<em>Boyhood</em>

Characters in Richard Linklater movies always talk, talk, talk about topics like life itself. It’s obviously the stuff of dramatic observations, but it isn’t much like typical American conversation. Maybe your Europeans will sip espresso and discuss comparative philosophies, but in this country — and particularly Texas, where Linklater famously resides — palaver is more about laconic grunts and snappy wisecracks. That’s why Linklater’s people are usually in the throes of life-changing experiences when we meet them; they’re falling in love, getting stoned, dying, or most often, just serving time in the prison of young adulthood. This film, which took Linklater 12 years to shoot, mixes bits from all of the above dramatic situations. And the folks in Boyhood do love them some talk.
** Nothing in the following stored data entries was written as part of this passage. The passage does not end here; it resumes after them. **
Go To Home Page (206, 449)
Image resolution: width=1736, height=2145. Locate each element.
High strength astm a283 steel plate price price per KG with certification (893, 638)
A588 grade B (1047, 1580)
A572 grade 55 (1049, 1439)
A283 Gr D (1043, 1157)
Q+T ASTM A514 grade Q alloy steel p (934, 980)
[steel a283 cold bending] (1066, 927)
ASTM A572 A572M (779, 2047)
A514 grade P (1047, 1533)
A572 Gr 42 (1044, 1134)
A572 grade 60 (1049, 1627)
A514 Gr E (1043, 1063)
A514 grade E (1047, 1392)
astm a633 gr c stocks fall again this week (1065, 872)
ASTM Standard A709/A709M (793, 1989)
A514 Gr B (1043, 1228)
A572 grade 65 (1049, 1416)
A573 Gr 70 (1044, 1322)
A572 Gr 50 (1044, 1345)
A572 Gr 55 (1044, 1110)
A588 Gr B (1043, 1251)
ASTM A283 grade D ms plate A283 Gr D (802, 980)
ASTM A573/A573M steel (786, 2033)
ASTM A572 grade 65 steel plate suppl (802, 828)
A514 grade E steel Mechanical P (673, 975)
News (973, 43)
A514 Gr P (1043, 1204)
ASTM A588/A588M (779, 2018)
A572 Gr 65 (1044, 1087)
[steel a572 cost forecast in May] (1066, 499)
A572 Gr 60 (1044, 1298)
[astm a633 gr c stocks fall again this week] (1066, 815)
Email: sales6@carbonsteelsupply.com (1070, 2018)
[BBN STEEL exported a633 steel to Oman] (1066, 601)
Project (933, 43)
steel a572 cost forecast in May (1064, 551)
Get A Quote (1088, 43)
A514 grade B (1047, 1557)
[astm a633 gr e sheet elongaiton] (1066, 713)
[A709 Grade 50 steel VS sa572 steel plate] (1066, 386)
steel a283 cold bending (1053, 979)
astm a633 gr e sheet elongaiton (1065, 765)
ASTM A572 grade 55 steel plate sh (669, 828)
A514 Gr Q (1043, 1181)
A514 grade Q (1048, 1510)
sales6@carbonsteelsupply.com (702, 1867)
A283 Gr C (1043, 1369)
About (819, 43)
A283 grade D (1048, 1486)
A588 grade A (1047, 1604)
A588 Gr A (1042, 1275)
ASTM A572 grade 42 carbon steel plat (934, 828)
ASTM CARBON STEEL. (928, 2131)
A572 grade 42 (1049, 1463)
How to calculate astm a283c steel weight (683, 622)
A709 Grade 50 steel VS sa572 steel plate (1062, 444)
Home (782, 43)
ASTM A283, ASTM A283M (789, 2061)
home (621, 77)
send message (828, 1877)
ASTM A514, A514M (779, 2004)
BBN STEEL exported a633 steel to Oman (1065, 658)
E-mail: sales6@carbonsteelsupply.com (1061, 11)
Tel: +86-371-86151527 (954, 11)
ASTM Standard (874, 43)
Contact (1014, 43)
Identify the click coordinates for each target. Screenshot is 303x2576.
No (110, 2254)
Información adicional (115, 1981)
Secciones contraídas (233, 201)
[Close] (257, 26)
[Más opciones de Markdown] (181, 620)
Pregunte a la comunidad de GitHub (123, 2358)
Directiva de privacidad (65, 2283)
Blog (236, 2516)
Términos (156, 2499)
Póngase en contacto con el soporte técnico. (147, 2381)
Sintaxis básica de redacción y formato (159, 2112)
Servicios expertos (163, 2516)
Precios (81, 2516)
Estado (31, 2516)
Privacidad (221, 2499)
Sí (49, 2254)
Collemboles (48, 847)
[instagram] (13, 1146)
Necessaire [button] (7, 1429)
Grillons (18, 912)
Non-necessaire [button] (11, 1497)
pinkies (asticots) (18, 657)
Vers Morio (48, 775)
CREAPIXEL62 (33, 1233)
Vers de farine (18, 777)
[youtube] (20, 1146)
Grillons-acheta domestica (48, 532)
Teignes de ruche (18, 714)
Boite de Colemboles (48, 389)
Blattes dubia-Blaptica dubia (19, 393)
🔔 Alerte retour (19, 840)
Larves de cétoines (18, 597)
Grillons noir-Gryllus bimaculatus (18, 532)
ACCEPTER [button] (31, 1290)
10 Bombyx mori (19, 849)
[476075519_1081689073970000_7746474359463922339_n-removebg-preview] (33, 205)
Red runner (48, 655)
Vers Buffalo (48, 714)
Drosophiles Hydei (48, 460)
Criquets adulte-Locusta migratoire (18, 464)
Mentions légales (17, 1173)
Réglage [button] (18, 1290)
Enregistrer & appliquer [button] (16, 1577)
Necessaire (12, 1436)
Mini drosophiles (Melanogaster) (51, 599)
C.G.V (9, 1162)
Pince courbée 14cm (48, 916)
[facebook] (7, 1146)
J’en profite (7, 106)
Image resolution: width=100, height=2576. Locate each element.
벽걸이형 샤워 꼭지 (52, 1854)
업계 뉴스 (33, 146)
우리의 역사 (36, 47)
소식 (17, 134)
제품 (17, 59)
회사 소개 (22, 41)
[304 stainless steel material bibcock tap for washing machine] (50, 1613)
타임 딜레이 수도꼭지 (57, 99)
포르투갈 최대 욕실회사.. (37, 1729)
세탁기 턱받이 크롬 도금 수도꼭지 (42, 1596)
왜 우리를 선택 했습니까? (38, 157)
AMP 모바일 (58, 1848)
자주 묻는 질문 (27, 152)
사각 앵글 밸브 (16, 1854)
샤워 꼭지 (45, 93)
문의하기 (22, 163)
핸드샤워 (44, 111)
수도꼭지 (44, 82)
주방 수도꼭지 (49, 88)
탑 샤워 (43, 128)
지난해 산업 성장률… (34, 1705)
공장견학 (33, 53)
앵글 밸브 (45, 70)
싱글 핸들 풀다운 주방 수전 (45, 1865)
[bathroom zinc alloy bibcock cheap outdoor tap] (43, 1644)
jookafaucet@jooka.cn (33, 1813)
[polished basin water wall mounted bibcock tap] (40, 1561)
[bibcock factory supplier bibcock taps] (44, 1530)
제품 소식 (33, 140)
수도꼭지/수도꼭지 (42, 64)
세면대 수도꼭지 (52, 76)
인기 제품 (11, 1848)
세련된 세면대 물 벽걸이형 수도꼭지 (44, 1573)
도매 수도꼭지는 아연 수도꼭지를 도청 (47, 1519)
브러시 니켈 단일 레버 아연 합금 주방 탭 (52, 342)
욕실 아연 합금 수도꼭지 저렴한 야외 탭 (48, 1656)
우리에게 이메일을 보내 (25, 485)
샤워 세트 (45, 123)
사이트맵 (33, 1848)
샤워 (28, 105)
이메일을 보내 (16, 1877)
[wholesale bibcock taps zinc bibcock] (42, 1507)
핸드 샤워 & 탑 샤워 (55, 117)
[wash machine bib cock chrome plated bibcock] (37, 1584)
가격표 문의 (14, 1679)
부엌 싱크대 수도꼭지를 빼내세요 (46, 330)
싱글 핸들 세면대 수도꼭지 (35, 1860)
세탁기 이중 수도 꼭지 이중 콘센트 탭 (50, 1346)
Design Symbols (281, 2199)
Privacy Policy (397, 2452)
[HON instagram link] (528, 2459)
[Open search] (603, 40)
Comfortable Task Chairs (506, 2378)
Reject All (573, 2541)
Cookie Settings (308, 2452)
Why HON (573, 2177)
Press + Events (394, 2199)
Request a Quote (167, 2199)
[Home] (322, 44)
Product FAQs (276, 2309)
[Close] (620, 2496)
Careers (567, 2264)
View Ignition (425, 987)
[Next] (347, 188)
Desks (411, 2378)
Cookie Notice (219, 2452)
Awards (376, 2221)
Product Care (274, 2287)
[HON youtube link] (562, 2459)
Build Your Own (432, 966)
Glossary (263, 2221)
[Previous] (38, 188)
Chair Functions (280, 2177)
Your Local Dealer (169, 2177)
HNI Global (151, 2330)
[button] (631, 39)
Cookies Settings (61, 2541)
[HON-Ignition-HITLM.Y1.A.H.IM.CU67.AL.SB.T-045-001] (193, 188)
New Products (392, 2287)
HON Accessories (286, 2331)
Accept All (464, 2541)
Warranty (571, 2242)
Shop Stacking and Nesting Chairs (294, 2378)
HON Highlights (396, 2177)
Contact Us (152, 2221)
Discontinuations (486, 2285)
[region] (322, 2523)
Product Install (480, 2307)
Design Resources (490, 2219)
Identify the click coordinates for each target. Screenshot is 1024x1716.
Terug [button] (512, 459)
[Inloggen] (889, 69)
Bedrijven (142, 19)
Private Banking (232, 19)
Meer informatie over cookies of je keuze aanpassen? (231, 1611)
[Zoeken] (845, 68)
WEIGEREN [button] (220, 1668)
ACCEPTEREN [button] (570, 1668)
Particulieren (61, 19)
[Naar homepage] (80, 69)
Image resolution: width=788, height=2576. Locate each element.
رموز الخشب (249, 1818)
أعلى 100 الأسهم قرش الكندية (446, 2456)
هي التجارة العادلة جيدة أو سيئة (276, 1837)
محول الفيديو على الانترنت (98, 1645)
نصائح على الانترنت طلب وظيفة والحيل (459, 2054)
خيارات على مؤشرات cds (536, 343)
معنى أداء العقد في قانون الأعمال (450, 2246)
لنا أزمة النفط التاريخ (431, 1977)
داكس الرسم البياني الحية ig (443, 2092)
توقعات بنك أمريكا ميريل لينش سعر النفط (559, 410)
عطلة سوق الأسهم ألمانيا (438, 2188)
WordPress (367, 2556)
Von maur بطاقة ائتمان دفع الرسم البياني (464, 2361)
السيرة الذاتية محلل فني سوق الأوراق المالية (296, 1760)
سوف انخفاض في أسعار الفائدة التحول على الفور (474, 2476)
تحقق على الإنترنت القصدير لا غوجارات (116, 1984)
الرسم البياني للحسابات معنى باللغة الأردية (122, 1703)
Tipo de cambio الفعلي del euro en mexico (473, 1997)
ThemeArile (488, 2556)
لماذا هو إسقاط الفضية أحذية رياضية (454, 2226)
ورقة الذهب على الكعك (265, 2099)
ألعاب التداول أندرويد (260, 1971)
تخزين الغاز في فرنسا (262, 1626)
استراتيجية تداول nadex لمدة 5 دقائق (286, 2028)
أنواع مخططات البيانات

The film follows the remarkably sane Mason (Ellar Coltrane) from young boyhood — approximately 1992, when the actor was 7 — to his first day of college. Mason and his sister, Samantha (Lorelei Linklater), suffer and enjoy a series of family changes, including a parade of bad stepfathers, as their mom (Patricia Arquette) does her best to raise them solo after dumping their (boyish) irresponsible real father (the soft-voiced Ethan Hawke). He isn’t a terrible dad, but just like everyone else in this movie, he’s radically unsure what life expects of him. Meanwhile, because the movie was shot over a decade of real time, we watch Mason and his sister pass through evolving bodies and increasingly complex emotional interactions. Three hours after it begins, we’ve literally watched them grow up onscreen.

It isn’t a perfect film. Linklater stacks the deck against the flailing grown-ups, and it runs too long, though it would be very tough to cut. But Boyhood also stays with you for all the reasons listed above. We get to hear a sound not made in America enough: existence discussed with a reasoning skeptical voice. It’s moving but not melodramatic. You don’t want to part company with the kids. You want Mason to meet a nice girl and get a good job someday. And I want more U.S. movie directors to make crazy films like this, so film art here might grow up someday, too.